## [What you need to do]
Both the line containing "For every named" and the line containing "Allow Selection (1521, 974)" belong to the span. Output exactly that span from the listing below, and nothing outside it.

## [Data for this task]
▼

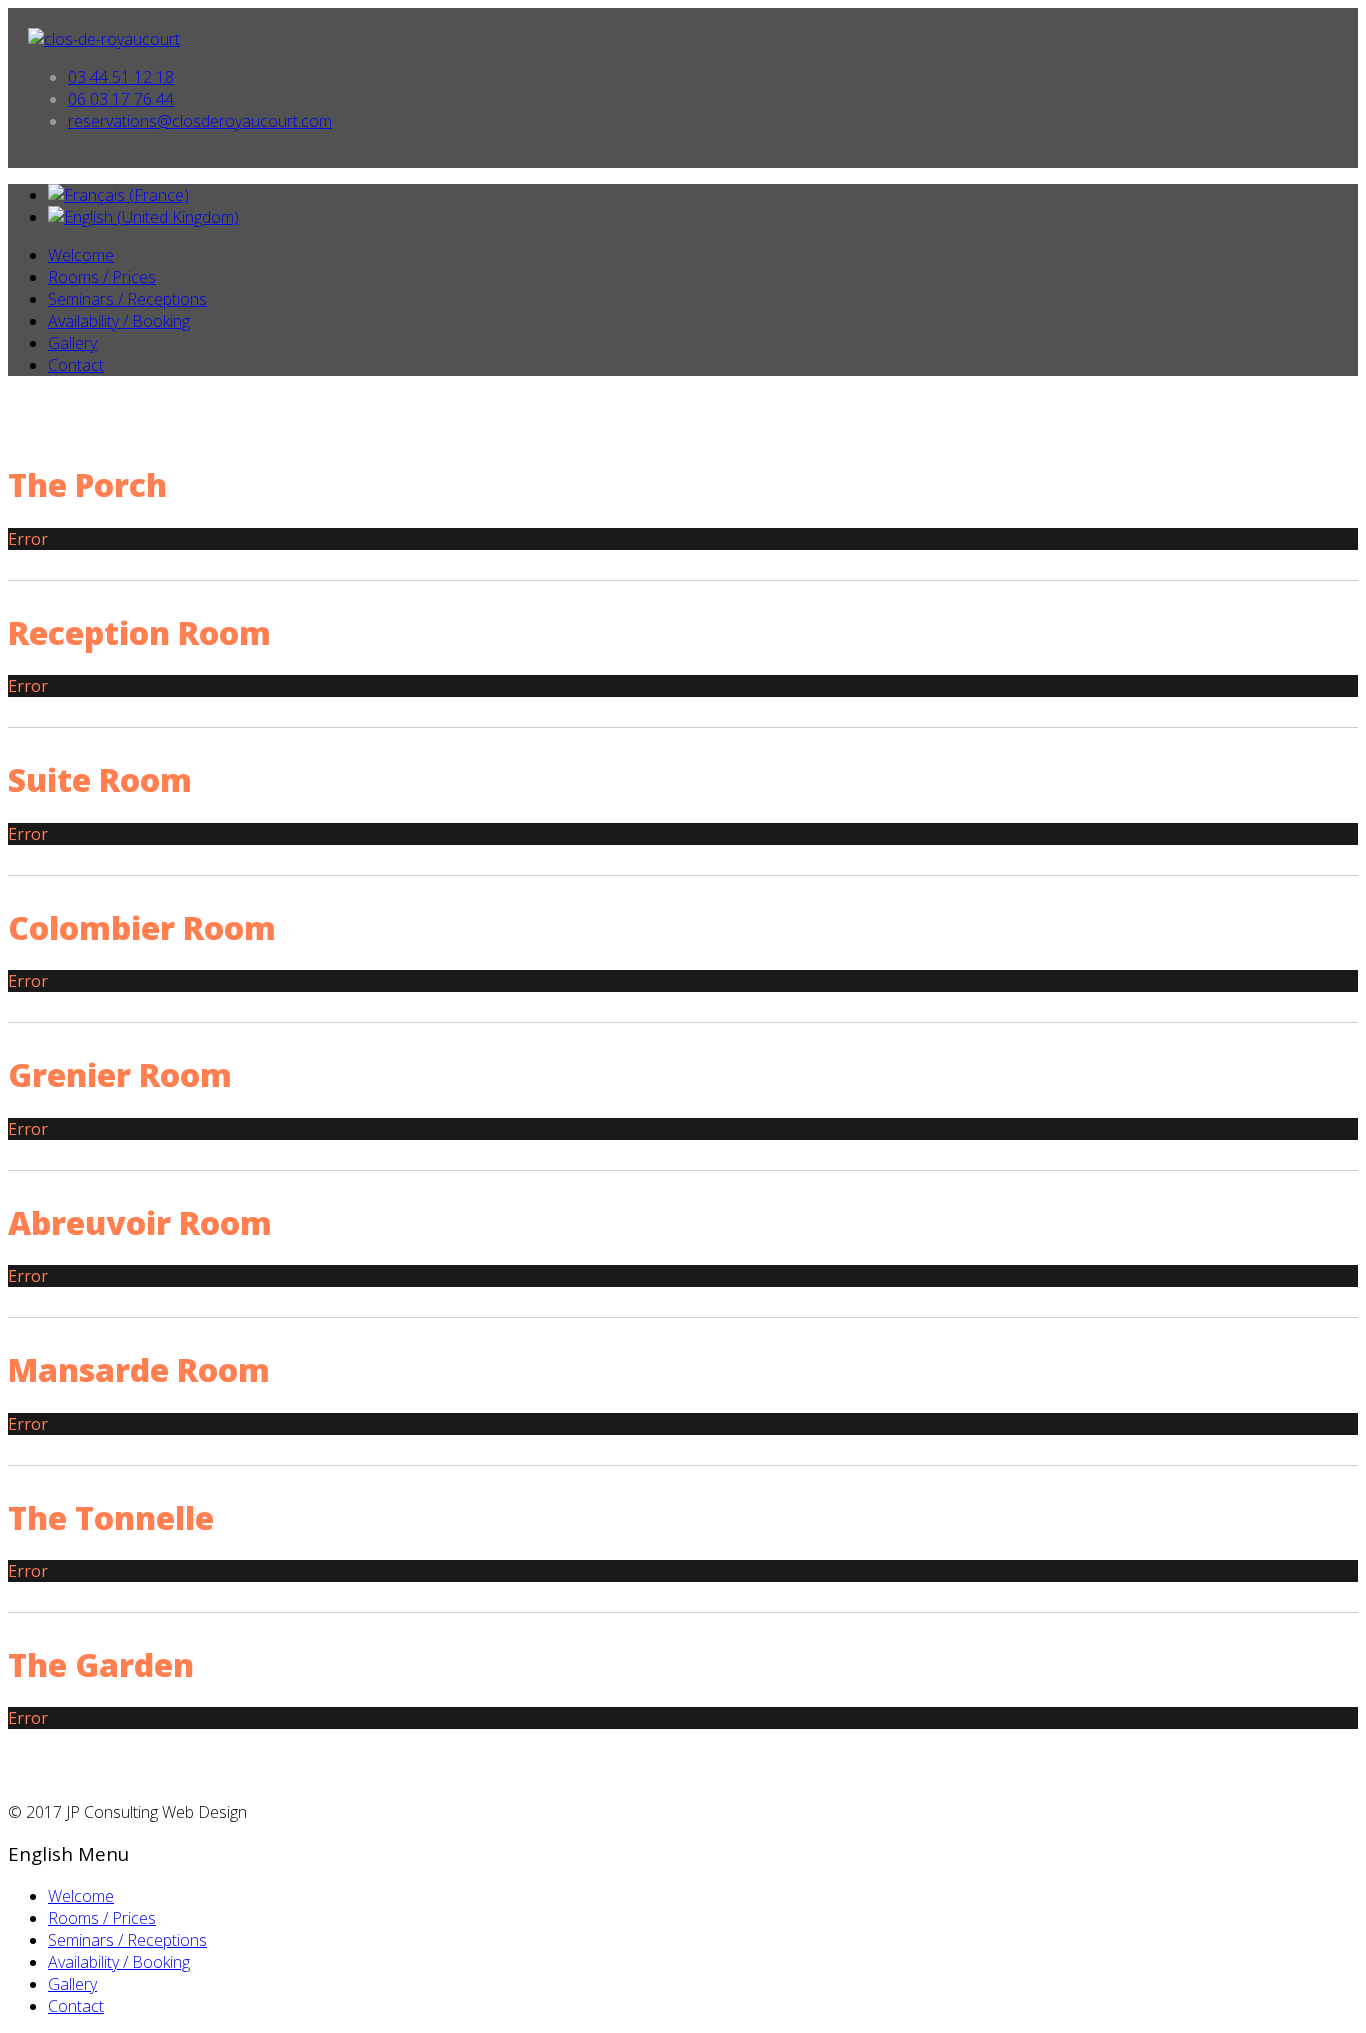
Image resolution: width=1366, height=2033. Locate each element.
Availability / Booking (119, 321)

▲
▼

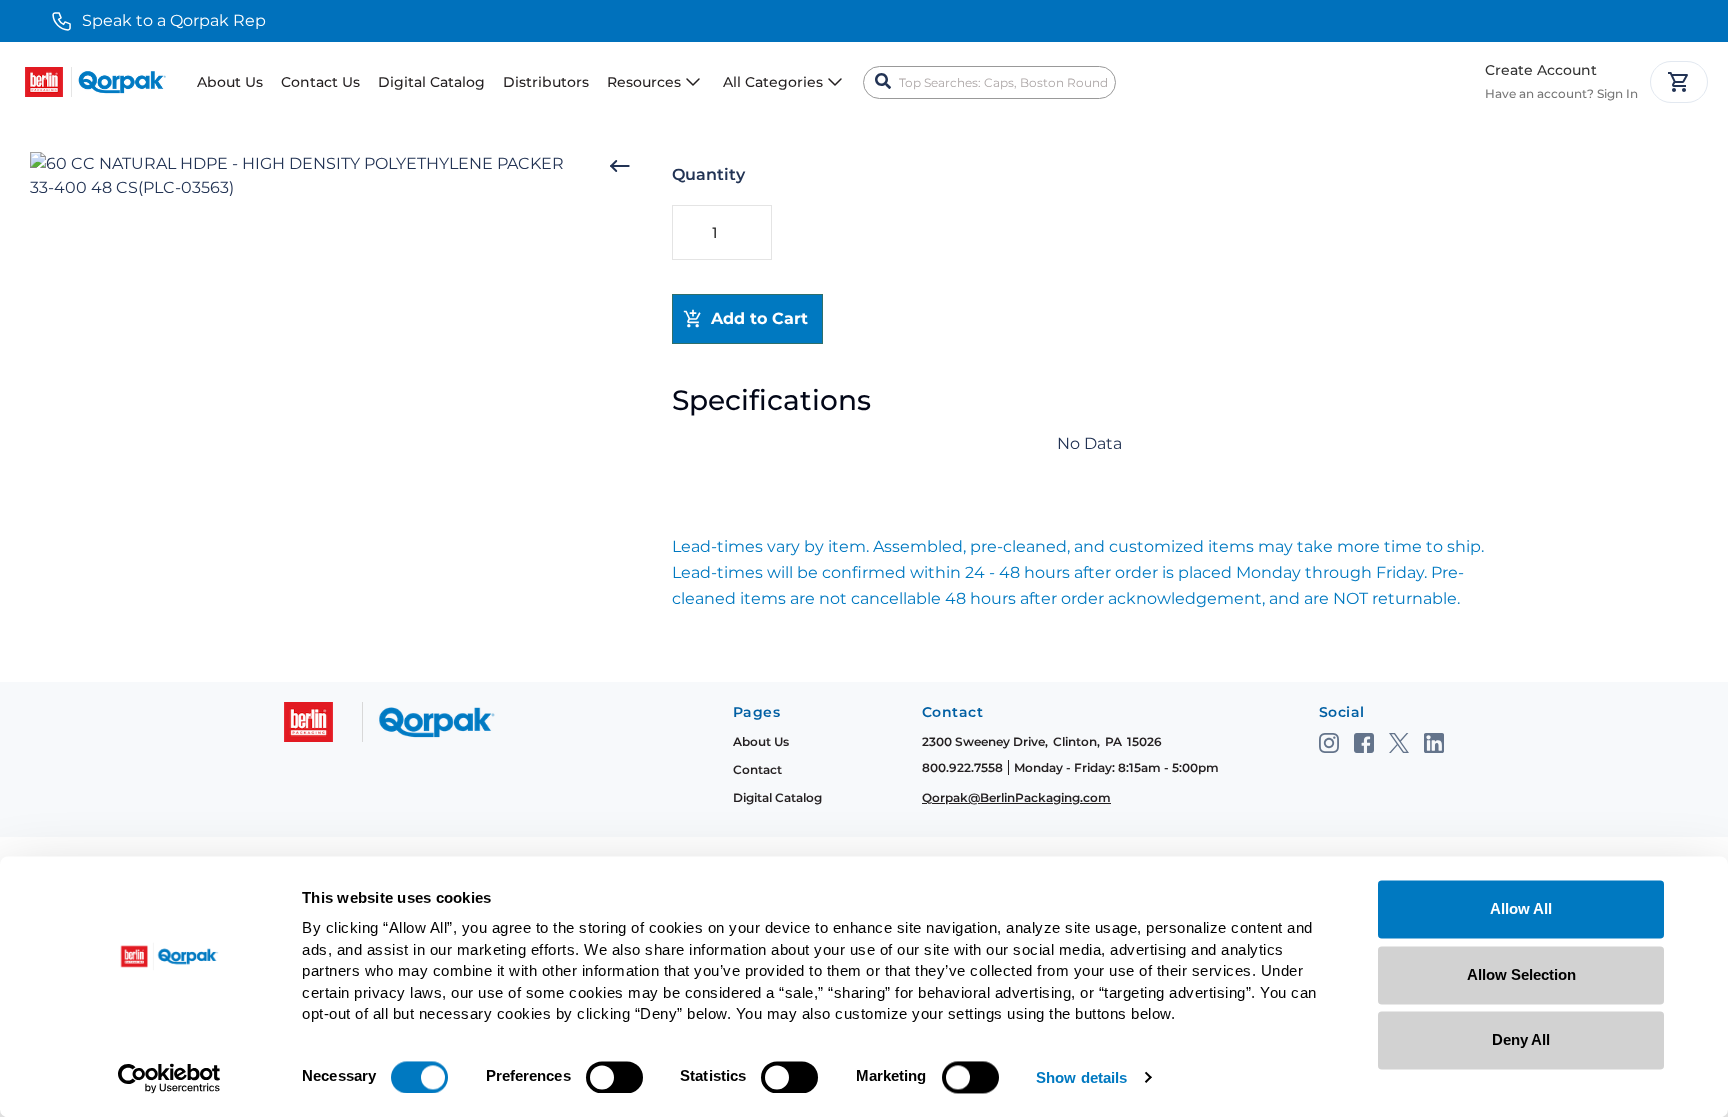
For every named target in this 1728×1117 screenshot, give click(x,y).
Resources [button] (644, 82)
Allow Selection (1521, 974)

▲

## [Task output]
For every named target in this 1728×1117 screenshot, give click(x,y).
Resources [button] (644, 82)
Allow Selection (1521, 974)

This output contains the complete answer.